Layer 3= fully connected (Dense) layer - see documentation and keras doc. Number of output values=256

Layer 4 = Dropout

Layer 5= finaly fully connect softmax decision layer --output has # classes/labels values.

STEP 9: Specify the loss function & optimizer function & metrics you wish to calculate for training

compile: Specified loss as categorical_crossentropy which is the cross-entropy loss between true labels and predicted labels.

compile: Specified optimizer as rmsprop which is used to adjust weights as training as described here

compile: Specified metrics to caclulate accuracy as the top_k_categorical_accuracy (see better documentation here) - default value of k=5, calculates the top-k categorical accuracy rate, i.e. success when the target class is within the top-k predictions provided.
- read here for some other metric options and here
- here is a different choice for metrics=['accuracy', mean_pred])

STEP 10: Specify files to use in testing (test_file) and in training (train_file). Create function make_generato
r which will take in an array of files and randomly select from it building out the list as the .npy feature files for each
avi in this set of files

To give an idea of the balance between train and testing - for training on the "ApplyEyeMakeup" there
are 102 videos in the training dataset. In the testing dataset there are 44 videos.

Format for trainlist01.txt

FileName ClassLabelNumber

ApplyEyeMakeup/v_ApplyEyeMakeup_g08_c01.avi 1
ApplyEyeMakeup/v_ApplyEyeMakeup_g08_c02.avi 1
ApplyEyeMakeup/v_ApplyEyeMakeup_g08_c03.avi 1
ApplyEyeMakeup/v_ApplyEyeMakeup_g08_c04.avi 1

Format for testlist01.txt

FileName

ApplyEyeMakeup/v_ApplyEyeMakeup_g01_c01.avi
ApplyEyeMakeup/v_ApplyEyeMakeup_g01_c02.avi
ApplyEyeMakeup/v_ApplyEyeMakeup_g01_c03.avi
ApplyEyeMakeup/v_ApplyEyeMakeup_g01_c04.avi

This is what the train_list looks like:

STEP 11: Create Training dataset (train_datset) and Validation dataset (valid_daataset)

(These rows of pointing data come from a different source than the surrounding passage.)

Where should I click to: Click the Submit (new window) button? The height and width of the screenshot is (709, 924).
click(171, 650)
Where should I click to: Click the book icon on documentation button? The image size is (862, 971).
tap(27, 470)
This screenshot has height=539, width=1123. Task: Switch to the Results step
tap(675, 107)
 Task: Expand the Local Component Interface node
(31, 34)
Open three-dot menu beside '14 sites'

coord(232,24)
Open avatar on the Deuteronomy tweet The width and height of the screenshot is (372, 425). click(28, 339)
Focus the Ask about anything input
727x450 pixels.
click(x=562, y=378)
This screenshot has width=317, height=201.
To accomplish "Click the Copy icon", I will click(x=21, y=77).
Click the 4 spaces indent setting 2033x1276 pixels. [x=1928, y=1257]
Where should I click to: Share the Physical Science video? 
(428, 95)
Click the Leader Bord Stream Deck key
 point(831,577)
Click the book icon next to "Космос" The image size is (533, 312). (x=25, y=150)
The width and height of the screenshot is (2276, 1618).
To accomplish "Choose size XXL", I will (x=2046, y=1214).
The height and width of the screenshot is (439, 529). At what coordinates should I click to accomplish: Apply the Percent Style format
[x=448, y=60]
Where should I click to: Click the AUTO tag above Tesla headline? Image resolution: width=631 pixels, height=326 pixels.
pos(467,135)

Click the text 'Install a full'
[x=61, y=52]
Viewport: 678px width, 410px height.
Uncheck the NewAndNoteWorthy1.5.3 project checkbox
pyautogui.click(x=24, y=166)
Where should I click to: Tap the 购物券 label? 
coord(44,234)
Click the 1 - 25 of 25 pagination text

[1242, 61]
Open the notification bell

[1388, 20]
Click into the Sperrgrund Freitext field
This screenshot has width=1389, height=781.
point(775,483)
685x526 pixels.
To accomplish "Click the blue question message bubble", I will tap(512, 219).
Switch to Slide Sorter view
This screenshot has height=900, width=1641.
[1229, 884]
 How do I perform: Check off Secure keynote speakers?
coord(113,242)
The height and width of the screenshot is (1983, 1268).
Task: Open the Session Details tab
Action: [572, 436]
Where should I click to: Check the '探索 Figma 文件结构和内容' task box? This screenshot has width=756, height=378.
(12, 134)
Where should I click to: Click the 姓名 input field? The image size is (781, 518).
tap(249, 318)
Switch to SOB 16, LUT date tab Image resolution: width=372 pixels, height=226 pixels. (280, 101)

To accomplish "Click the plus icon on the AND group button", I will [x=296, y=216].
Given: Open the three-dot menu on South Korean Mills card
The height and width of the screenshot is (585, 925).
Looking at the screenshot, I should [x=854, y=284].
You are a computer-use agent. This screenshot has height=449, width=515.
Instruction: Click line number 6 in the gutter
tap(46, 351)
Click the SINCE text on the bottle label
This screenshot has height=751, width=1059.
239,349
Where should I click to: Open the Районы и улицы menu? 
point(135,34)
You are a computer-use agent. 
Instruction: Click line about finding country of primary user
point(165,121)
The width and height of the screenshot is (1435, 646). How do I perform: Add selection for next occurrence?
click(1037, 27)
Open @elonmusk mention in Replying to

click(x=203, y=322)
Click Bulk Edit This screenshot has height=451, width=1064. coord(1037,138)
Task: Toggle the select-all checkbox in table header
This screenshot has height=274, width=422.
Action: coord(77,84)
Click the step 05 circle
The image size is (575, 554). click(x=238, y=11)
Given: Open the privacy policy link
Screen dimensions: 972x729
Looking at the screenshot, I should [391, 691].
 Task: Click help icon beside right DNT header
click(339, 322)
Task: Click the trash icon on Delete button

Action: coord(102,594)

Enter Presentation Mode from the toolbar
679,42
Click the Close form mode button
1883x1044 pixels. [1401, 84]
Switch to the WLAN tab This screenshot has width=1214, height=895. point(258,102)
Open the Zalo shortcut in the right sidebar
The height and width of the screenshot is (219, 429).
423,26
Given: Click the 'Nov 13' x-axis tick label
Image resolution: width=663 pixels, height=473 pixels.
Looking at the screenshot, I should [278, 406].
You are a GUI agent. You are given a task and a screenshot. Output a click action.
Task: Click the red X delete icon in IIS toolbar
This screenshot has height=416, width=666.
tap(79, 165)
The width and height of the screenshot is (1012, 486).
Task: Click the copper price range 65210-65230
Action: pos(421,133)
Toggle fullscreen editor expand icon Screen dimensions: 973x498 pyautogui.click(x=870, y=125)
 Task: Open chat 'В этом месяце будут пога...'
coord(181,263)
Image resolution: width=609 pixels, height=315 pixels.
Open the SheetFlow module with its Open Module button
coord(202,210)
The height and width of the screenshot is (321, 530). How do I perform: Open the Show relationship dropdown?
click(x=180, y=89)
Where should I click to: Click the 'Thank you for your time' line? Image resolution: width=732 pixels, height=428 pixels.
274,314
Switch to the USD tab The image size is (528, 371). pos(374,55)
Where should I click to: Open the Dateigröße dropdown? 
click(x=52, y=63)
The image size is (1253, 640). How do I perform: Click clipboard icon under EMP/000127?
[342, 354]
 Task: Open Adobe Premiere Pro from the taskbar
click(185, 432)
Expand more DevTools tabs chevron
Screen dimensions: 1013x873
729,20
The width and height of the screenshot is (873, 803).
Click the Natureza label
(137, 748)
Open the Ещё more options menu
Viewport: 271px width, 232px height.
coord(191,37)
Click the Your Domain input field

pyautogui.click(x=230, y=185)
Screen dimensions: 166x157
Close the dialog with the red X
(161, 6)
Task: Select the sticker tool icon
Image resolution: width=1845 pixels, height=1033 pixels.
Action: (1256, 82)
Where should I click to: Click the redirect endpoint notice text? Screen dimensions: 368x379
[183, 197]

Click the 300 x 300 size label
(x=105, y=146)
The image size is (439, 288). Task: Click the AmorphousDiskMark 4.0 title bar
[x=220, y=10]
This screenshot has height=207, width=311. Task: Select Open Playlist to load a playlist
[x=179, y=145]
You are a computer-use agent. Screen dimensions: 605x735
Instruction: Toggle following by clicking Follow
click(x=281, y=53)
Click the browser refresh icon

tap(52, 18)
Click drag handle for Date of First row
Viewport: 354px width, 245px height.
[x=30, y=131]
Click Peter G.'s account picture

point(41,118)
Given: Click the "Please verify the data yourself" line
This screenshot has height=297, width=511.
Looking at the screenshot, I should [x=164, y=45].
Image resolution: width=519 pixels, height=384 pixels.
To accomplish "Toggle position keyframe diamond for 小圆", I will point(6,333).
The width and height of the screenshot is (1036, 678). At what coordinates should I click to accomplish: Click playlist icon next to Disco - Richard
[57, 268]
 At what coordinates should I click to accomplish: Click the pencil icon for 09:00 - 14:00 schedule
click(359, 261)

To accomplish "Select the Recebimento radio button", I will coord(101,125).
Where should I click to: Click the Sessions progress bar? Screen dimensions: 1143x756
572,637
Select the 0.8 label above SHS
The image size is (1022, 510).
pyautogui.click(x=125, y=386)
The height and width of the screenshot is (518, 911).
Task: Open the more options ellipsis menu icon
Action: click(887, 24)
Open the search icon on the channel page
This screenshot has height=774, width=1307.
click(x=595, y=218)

Create Datasets from the list of training feature files (train_list step 10) and validation feature files (test_list step 10)

create the datasets: train_datset and valid_dataset. Note we are batching 16 & prefetching. Also,each training sample: has SEQUENCE_LENGTH (40--see above where defined) feature vectors of length 2048 and a Label associated with it.

batch = the number of training samples to work through before the model's internal parameters are updated.

tf.data.Dataset.prefetch= can be used to decouple the time when data is produced from the time when data is consumed. In particular, the transformation uses a background thread and an internal buffer to prefetch elements from the input dataset ahead of the time they are requested. The number of elements to prefetch should be equal to (or possibly greater than) the number of batches consumed by a single training step. Read about ways to improve performance of training here.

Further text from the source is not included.